> **GOALS**
(a) Quote the passage on zoning and land use from "Zoning can also" to "more open space.".
(b) According to the passage on zoning and land use below, which is the largest US city without zoning?

— begin READING TEXT —

Inverse condemnation occurs when an owner claims that the government has reduced the value of his property to the extent of taking it, such as by construction that never ends.
The government also has police power, the power to restrict behavior.
This goes back to English common law, which has a concept of nuisance.
Injured parties can sue to prevent the behavior or seek compensation.
But today's governmental police power gives the government the authority to control land use in any way that government officials choose, subject to the constitution as interpreted by the courts.
Most cities have a general plan for economic changes and development.
The plan is enforced by zoning and other regulations.
Zoning is a division of the territory in a city into districts, each of which is designated for particular uses such as residential, commercial, and industrial.
Zoning started less than 100 years ago.
Zoning can also require minimum lot sizes, density, setbacks, and height limitations.
Another rule is the floor-area ratio, the ratio of total floor area and total land area.
Recently, zoning has been liberalized to allow clustered housing in residential associations, with houses closer together but more open space.
There is also performance zoning, where the rule is based on an outcome such as density rather than a method.
City governments also offer to set aside the zoning in return for providing open space or other amenities.
There is also "inclusionary zoning" that mandates low-income housing.
Zoning has been criticized as being too rigid, violating property rights, inefficient, and subject to corruption.
Some cities have no zoning, Houston being the largest US city without it.
Instead, there are private covenants and easements, which are private, voluntary, market ways of handling land use.
People call a regulation "smart" in order to imply that its opponents are studid.
"Smart growth" is a system of regulation that includes urban growth boundaries and light rail.
San Jose and Portland are examples.
In San Jose, the light rail has been criticized as a waste of resources.
Smart growth increases congestion and raises land values.
Real estate owners may seek a “zoning variance” to be exempt from some zoning rules when they impose a hardship.
There can also be nonconforming uses which continue after the zoning is put in, use which in some cases is only for some time interval.
Detailed rules for the construction of new buildings and alternations to old buildings.
Building codes are justified by as helping to ensure safety, but in practice,
many building codes are not necessary and protect construction companies from competition.
There are also regulations on development, issued by city councils, county boards, and planning district boards.
The plan or plat of the subdivision has to be approved.
The master deed and bylaws of homeowner associations have to be approved.
Contractus est quasi actus contra actum.
A contract is as it were, act against act.
Quid pro quo, something for something. Mutual consideration.
Contractus ex turpi cause, vel contra vonos mores, nullus est.

— end READING TEXT —
— begin RECORDED DATA —

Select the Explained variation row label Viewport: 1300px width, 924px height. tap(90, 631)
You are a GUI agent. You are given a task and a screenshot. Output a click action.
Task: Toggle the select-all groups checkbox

— end RECORDED DATA —

> **ANSWERS BY TASK**
(a)
Zoning can also require minimum lot sizes, density, setbacks, and height limitations.
Another rule is the floor-area ratio, the ratio of total floor area and total land area.
Recently, zoning has been liberalized to allow clustered housing in residential associations, with houses closer together but more open space.

(b) Houston